# [Fragmento de página]
"""

Cientos de aficionados se agolpan en la salida, es noche cerrada. Los turistas-routiers, corredores sin equipo, se apelotonan juntos para protegerse. Al llegar a las faldas del Aubisque todavía es de noche. Se bajan todos de la bicicleta, y casi a tientas, le dan la vuelta a la rueda trasera para poner el piñón más adecuado para las cuestas. Cada vez llueve más. Lucien Buysse no se arredra y ataca con fuerza. Le llaman el bulldog flamenco. El líder, Van Slembrouck, queda descolgado enseguida. Bottechia, dos veces ganador del Tour, sufre. Se para a mitad de la ascensión, se sienta en la cuneta y llora. Al de un rato regresa a la carrera. El barro invade la calzada, las huellas de los vehículos que han ascendido a los picos, han estropeado todavía más el camino. La gente se agolpa junto a las fogatas encendidas en la cima.
En el Tourmalet ya es de día, pero aparece una niebla espesa. Buysse se para a comer. Le pasa Tailleu, que es líder virtual, pero en el Aspin sufre un cólico. Las cadenas, los piñones, se enfangan. Hay que bajarse y quitar el barro, algunos orinan sobre el mecanismo, incapaces de mover los dedos congelados. El belga lleva 17 horas sobre la bicicleta en el Peyresourde. Llega a Luchon con dos de retraso sobre el horario previsto. Casi media hora más tarde, a 25, 48”, llega el segundo, el italiano Aimo; detrás, uno a uno, mojados, agotados, derrotados, el resto de los participantes. A las 22.40 horas, que se debe cerrar el control en el Café Central de Luchon, sólo han llegado 31. Los aficionados colocan los coches a los lados de la ruta y encienden los faros para alumbrar a los que llegan. Desgrange amplía el cierre de control. El último en llegar, Fernand Besnier, lo hace seis horas después de Buysse, después de atravesar el infierno.

"""

# [Datos proporcionados]
"""

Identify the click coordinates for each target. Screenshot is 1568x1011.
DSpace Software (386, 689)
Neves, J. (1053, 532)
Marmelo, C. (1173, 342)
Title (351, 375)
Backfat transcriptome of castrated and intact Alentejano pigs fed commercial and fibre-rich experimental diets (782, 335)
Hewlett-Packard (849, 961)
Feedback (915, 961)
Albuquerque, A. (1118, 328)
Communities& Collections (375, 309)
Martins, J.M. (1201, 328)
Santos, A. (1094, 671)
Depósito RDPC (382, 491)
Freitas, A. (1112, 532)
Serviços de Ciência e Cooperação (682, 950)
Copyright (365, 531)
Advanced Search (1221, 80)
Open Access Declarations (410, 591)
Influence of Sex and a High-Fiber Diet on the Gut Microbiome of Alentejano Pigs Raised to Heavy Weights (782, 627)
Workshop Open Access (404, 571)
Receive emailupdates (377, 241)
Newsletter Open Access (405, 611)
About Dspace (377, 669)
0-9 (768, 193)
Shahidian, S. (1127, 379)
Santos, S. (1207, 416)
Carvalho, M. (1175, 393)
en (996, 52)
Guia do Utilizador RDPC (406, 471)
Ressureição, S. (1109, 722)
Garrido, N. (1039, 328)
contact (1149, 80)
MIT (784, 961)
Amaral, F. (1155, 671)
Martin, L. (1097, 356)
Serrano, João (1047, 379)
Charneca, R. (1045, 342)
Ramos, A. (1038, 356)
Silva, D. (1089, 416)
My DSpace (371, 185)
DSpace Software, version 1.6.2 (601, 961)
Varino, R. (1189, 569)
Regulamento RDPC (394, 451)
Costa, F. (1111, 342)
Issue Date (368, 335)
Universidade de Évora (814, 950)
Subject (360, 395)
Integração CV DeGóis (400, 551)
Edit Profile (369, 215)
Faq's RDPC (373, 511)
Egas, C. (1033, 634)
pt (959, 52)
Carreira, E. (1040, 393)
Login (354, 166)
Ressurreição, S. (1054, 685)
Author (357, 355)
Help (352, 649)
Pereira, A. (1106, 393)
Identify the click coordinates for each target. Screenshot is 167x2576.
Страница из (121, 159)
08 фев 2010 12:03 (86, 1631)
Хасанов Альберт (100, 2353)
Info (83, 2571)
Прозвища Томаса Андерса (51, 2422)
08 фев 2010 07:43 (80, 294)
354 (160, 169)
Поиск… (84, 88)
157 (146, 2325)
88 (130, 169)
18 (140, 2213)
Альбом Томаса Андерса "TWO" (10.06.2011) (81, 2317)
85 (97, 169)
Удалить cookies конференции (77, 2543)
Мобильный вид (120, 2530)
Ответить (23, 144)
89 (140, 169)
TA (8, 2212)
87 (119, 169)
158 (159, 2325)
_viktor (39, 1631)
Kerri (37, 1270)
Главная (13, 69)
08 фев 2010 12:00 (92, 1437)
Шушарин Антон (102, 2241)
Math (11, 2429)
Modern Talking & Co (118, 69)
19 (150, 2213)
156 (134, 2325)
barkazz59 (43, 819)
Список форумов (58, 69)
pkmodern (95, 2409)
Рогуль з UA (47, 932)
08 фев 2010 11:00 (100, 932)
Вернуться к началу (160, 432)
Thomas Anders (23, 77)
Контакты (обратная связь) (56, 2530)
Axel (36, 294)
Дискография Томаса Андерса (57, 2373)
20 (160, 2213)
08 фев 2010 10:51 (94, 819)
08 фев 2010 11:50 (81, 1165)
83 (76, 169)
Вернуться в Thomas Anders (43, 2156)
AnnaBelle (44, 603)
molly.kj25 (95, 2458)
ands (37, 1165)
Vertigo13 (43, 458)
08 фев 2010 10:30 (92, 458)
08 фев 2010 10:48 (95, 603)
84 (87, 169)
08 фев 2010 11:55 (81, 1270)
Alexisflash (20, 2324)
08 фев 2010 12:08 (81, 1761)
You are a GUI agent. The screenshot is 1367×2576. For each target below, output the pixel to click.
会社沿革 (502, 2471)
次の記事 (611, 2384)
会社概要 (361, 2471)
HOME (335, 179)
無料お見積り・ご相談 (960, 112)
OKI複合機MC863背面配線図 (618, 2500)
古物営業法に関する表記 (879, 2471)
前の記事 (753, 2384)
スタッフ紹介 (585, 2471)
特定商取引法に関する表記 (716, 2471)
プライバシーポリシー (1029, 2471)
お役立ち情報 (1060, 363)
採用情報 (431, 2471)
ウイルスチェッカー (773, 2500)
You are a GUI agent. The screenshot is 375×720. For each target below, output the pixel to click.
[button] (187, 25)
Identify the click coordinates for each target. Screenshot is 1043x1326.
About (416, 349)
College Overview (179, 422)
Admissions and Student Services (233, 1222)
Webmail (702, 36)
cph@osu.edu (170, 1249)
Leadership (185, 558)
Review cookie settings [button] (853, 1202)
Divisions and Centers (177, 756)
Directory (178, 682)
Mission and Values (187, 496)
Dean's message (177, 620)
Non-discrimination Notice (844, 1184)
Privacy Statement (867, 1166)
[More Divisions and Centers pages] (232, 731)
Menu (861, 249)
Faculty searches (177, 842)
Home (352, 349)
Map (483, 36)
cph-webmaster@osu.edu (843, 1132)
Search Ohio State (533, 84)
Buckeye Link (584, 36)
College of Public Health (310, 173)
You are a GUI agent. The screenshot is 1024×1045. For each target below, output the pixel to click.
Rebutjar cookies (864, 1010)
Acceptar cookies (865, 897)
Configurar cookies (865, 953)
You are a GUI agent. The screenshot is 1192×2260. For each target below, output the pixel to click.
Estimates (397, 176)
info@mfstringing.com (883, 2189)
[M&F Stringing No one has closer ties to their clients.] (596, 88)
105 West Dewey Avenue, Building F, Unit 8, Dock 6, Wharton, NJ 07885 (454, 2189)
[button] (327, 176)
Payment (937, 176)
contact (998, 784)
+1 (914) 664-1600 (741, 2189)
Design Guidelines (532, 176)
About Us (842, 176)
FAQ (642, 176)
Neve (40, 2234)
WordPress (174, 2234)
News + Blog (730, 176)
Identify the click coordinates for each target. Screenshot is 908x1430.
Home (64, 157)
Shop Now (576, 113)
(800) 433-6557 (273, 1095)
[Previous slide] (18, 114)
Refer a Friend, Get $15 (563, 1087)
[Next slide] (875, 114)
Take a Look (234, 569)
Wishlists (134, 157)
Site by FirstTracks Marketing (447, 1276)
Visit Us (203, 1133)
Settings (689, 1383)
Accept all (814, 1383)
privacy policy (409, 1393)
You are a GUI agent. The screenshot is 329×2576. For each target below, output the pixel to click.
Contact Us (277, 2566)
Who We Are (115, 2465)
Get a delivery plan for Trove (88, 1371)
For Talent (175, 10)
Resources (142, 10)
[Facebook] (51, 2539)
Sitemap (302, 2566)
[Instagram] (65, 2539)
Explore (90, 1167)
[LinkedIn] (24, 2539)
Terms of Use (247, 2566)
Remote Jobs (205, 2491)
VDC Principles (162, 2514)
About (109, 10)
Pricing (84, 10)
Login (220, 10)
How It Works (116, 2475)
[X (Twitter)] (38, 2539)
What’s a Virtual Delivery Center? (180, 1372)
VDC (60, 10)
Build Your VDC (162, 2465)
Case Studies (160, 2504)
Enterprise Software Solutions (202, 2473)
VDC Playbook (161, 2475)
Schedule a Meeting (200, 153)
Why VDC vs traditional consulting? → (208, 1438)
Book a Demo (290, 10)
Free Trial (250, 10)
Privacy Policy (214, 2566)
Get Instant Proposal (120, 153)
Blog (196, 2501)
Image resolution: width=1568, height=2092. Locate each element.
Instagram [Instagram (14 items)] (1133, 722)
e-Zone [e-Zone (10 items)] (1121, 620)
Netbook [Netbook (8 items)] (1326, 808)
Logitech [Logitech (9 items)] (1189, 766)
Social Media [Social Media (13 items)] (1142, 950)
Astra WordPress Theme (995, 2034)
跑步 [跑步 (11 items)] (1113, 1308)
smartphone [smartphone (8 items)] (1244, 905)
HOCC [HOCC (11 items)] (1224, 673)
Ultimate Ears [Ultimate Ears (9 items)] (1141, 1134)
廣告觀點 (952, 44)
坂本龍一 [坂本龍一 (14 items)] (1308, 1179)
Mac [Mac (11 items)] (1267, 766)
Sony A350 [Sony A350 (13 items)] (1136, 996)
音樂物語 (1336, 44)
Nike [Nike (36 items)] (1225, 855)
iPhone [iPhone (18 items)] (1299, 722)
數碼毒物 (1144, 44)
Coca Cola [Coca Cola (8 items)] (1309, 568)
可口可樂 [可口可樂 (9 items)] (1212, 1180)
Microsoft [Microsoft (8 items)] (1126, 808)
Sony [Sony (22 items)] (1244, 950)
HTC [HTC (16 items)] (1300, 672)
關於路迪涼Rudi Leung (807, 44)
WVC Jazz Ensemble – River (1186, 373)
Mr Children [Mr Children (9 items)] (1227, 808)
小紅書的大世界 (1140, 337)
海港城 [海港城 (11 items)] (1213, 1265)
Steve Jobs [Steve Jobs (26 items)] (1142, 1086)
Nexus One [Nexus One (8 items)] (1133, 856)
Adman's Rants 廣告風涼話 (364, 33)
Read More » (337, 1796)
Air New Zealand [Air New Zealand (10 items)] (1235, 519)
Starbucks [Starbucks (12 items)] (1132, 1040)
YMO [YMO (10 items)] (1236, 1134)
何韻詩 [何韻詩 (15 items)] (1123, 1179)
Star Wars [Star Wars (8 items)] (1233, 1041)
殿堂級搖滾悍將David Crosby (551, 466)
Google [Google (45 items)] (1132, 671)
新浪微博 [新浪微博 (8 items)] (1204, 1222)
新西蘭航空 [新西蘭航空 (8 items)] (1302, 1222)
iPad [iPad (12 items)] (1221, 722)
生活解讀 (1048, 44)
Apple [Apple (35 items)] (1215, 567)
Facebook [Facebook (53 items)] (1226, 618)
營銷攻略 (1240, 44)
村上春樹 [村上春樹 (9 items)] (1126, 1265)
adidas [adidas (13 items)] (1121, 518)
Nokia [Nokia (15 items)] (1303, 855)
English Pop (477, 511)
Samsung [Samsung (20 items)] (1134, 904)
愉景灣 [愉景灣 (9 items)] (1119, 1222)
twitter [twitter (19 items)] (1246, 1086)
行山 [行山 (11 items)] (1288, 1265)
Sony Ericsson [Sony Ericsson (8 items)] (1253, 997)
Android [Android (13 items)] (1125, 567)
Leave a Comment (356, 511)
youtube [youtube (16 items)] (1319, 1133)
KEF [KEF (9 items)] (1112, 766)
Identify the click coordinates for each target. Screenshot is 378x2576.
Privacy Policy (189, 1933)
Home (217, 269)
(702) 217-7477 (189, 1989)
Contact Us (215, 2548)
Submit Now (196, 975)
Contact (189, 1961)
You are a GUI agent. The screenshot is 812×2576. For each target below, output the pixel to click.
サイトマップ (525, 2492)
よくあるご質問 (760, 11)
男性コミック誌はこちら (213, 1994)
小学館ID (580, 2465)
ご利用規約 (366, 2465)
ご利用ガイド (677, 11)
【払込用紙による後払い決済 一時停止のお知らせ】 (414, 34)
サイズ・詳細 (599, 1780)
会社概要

"""

Devuelve sin cambios el pasaje del texto sobre el Tour que comienza en "Cientos de aficionados" y termina en "en la cima.".

Cientos de aficionados se agolpan en la salida, es noche cerrada. Los turistas-routiers, corredores sin equipo, se apelotonan juntos para protegerse. Al llegar a las faldas del Aubisque todavía es de noche. Se bajan todos de la bicicleta, y casi a tientas, le dan la vuelta a la rueda trasera para poner el piñón más adecuado para las cuestas. Cada vez llueve más. Lucien Buysse no se arredra y ataca con fuerza. Le llaman el bulldog flamenco. El líder, Van Slembrouck, queda descolgado enseguida. Bottechia, dos veces ganador del Tour, sufre. Se para a mitad de la ascensión, se sienta en la cuneta y llora. Al de un rato regresa a la carrera. El barro invade la calzada, las huellas de los vehículos que han ascendido a los picos, han estropeado todavía más el camino. La gente se agolpa junto a las fogatas encendidas en la cima.